1942-43. experimenten werden uitgevoerd met een complex van wapens. Er werd gewerkt aan de installatie van verschillende sets machinegeweren en kanonnen. Een van de gevolgen hiervan was het verschijnen van een nieuwe rompneus. De vergrote stroomlijnkap stak voorbij de voorrand van de vleugel.
De laatste vlucht van de XF5F-1 vond plaats op 11 december 1944. Door een defect aan het chassis moest de piloot een buiklanding uitvoeren. Het vliegtuig was ernstig beschadigd en er werd besloten het niet te restaureren. Al snel werd de beschadigde machine een soort simulator voor het oefenen van het redden van piloten. Een paar jaar later werd ze gesloopt.
Ondertussen bracht een van de uitgevers een reeks Blackhawk-strips uit over de avonturen van een jachteskader. In de fictieve wereld heeft de F5F Skyrocket-jager serie en operatie bereikt; de hoofdpersonen gebruikten deze techniek van 1941 tot 1949. Uiteraard werden de stripauteurs niet aangetrokken door de combinatie van technische kenmerken, maar door het ongewone en herkenbare uiterlijk van het vliegtuig.
Gemengde resultaten
Het doel van het XF5F Skyrocket-project was om een veelbelovend gevechtsvliegtuig te creëren met verbeterde vliegprestaties. Dit probleem werd slechts gedeeltelijk opgelost. Het resulterende vliegtuig had een goede manoeuvreerbaarheid en klimsnelheid, maar was inferieur in andere parameters. Zo'n dubbelzinnig resultaat paste niet bij de klant en het project werd stopgezet.
Parallel aan de op een carrier gebaseerde XF5F werd de XP-50 landjager ontwikkeld.
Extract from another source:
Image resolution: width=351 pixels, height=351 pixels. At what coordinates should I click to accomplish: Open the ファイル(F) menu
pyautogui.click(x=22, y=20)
Hij herhaalde de basisbeslissingen van het basisproject - en het resultaat was vergelijkbaar. De XP-50 kon niet concurreren met andere machines en ging niet in productie.
Ondanks het stopzetten van de productie bleek de XF5F-1 nuttig te zijn in een nieuwe hoedanigheid. 1941-1944. hij was gewend om ervaring op te doen met tweemotorige gevechtsvliegtuigen en hielp daarna reddingswerkers op te leiden. Het vliegdekschip van de Amerikaanse marine stond aan de vooravond van een nieuw tijdperk en al snel vond de bestaande ervaring praktische toepassing.